When I was at McGill University studying history, I was not only studying history in the sense of certain times and places — medieval, modern, European or Canadian, and so forth; but I also began to think about what is the nature of history. In that regard, one of the things I read was a book called The Idea of History, a collection of lectures and papers by R.G. Collingwood put together and published after Collingwood died. It is a rather coherent collection and it showed me a way of thinking about the nature of history as a form of knowledge. And that stuck with me pretty well through my life. I keep going back to it. Collingwood began with the study of Giambattista Vico who lived in the 18th century in Naples. He was a counterpoint to the Enlightenment. René Descartes, the great father of modern science, theorized the method of modern science based on the separation of the observer from the observed. Vico was more aware of the unity of observer and observed – of how the individual was creating the world through his thought and actions.

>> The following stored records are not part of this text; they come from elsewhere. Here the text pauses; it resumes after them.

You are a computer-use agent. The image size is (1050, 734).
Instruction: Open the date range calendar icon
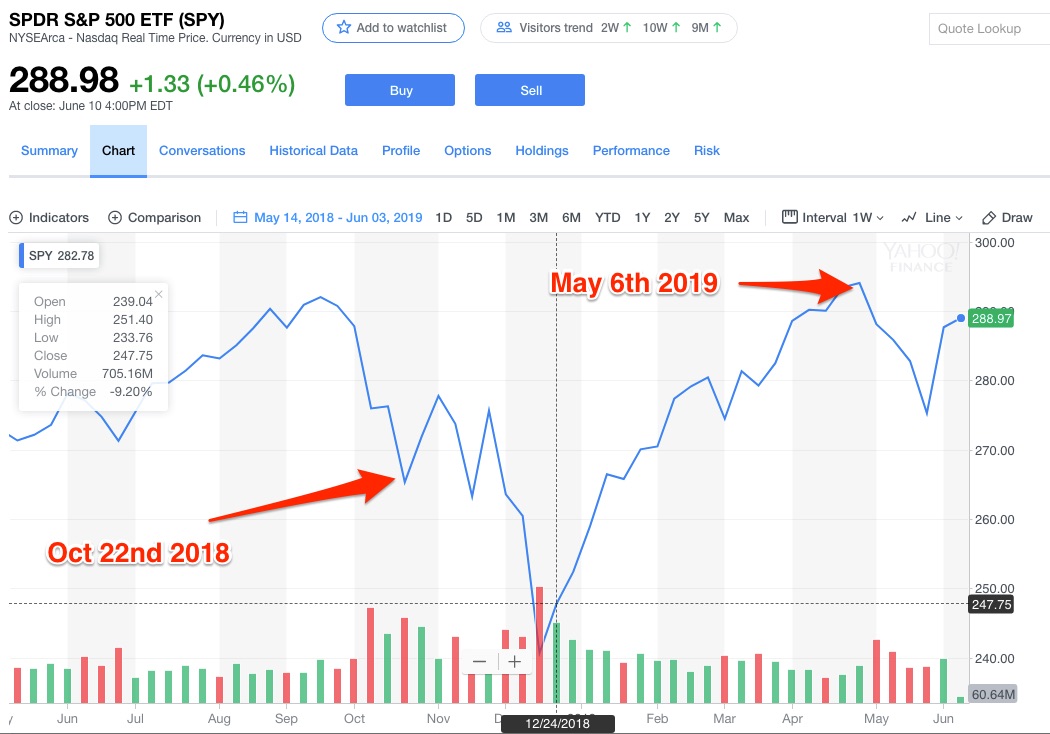click(x=240, y=217)
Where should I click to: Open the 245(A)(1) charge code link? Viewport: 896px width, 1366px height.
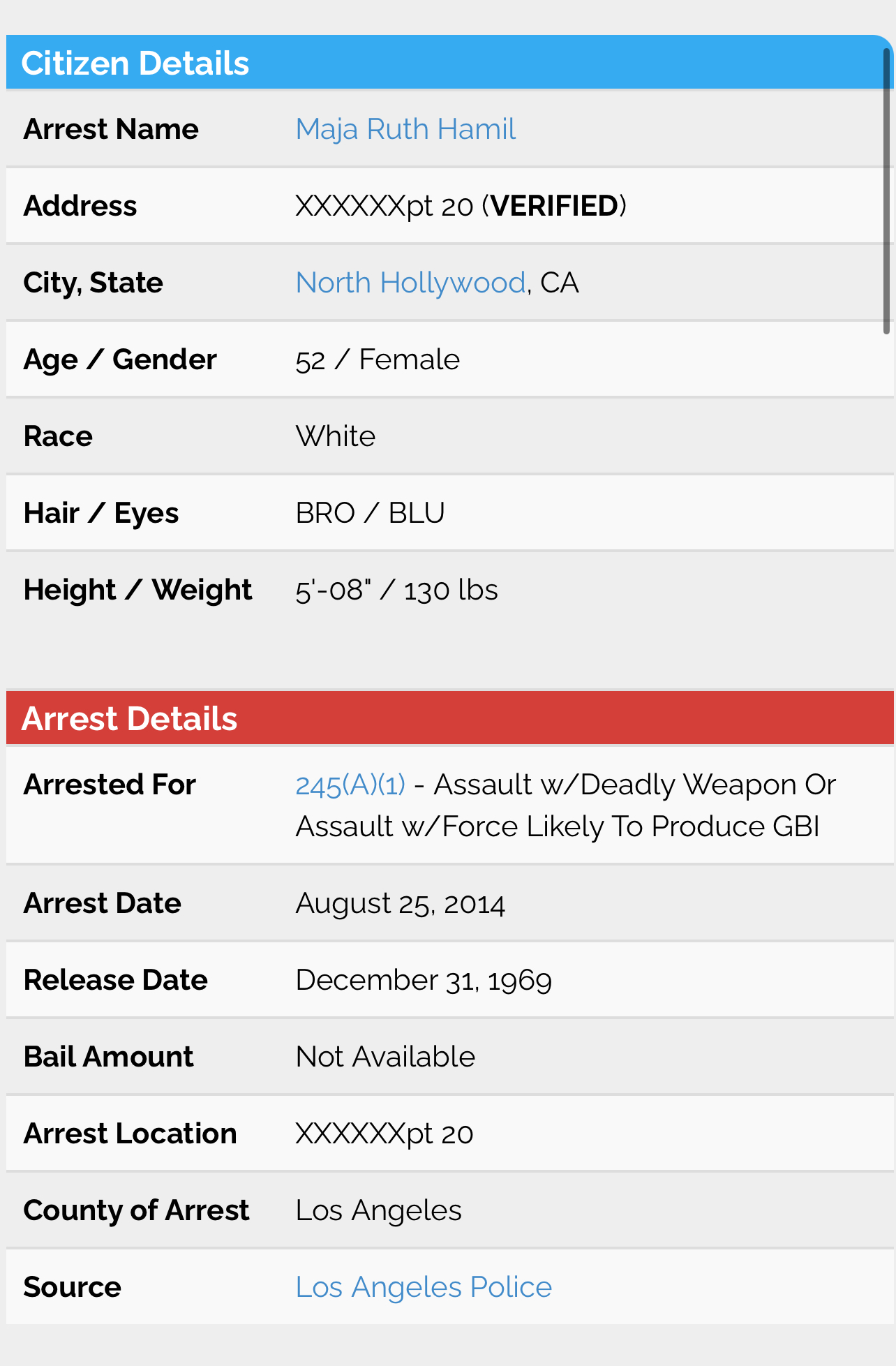[350, 785]
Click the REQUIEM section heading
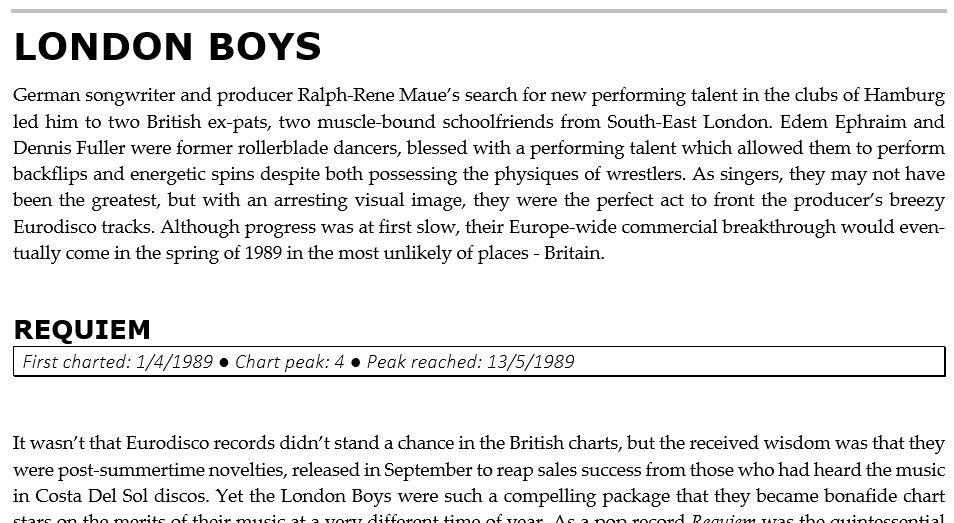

Later, when I began to study Marxism, I was constantly comparing the Marxist theory of history with Vico’s. Karl Marx thought in terms of a progressive history, history leading towards an ideal end, an end that was going to result in a communist society. Vico was concerned with history as a cyclical process and the organic way societies evolve from birth to maturity and decline with the possibility of rebirth and a new cycle beginning. It was a very different concept of history from the Enlightenment view of progress towards some ultimate goal.

As an innate pessimist, I found Vico’s conception more compatible with what I understood about the world. So, when I came to reflect upon Marxism, I thought that Antonio Gramsci approached it from perhaps a more subjective – a more Vician — point of view. This was the point of view of ideas, motivations, and the creation of the collective will to change, something that Gramsci derived from Georges Sorel. Sorel is another person I keep returning to who influenced my thinking – especially his idea of the social myth and the way an idea is inserted into the collective consciousness and becomes a powerful force for change.